(Element lookup entries)
+++
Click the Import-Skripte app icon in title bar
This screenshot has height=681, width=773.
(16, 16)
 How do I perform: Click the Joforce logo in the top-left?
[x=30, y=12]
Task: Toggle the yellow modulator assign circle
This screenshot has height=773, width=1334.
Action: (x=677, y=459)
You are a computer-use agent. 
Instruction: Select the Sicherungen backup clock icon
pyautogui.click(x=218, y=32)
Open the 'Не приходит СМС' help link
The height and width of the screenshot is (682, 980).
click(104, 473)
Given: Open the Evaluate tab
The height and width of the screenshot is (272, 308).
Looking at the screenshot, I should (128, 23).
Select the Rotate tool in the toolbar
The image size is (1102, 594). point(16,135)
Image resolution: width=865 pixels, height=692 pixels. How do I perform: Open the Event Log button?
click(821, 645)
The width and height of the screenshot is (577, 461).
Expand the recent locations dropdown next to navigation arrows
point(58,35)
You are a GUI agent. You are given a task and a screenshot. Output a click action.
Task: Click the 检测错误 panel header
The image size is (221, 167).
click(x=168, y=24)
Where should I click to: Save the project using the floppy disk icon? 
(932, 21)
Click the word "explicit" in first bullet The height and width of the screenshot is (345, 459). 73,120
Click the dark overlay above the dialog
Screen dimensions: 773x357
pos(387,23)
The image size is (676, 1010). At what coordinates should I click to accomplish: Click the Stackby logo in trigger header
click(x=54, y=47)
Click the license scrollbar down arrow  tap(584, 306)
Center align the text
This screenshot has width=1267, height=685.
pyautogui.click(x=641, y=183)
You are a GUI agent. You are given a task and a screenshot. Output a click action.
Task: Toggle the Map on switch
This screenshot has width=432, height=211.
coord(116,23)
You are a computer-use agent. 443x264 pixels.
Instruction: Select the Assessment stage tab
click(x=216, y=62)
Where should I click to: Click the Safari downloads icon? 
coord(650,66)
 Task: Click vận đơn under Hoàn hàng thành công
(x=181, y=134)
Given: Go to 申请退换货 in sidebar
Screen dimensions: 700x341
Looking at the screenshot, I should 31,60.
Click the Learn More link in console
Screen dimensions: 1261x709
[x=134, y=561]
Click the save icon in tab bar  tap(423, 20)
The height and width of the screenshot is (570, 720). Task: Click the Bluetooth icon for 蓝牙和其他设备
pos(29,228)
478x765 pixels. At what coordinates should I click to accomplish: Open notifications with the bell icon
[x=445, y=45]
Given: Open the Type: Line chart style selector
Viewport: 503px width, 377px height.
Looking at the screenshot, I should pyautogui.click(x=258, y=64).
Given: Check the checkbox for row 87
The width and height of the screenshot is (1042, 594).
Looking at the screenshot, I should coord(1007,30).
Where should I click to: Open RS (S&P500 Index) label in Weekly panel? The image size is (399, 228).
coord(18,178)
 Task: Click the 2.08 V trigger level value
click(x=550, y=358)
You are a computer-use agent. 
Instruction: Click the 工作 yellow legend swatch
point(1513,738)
+++
:: Required task ::
Format the entries in the stretch from the line containing "Open the 'Не приходит СМС' help link" through the line containing "click(x=54, y=47)" as a two-column CSV, with columns named entry_text and answer and one row per entry. Put each value in a single quoted field and replace any line breaks with spaces.

:: Reply ::
entry_text,answer
"Open the 'Не приходит СМС' help link The height and width of the screenshot is (682, 980).","click(104, 473)"
"Given: Open the Evaluate tab The height and width of the screenshot is (272, 308).","Looking at the screenshot, I should (128, 23)."
"Select the Rotate tool in the toolbar","The image size is (1102, 594). point(16,135)"
"Image resolution: width=865 pixels, height=692 pixels. How do I perform: Open the Event Log button?","click(821, 645)"
"The width and height of the screenshot is (577, 461). Expand the recent locations dropdown next to navigation arrows","point(58,35)"
"You are a GUI agent. You are given a task and a screenshot. Output a click action. Task: Click the 检测错误 panel header The image size is (221, 167).","click(x=168, y=24)"
"Where should I click to: Save the project using the floppy disk icon?","(932, 21)"
"Click the word ""explicit"" in first bullet The height and width of the screenshot is (345, 459).","73,120"
"Click the dark overlay above the dialog Screen dimensions: 773x357","pos(387,23)"
"The image size is (676, 1010). At what coordinates should I click to accomplish: Click the Stackby logo in trigger header","click(x=54, y=47)"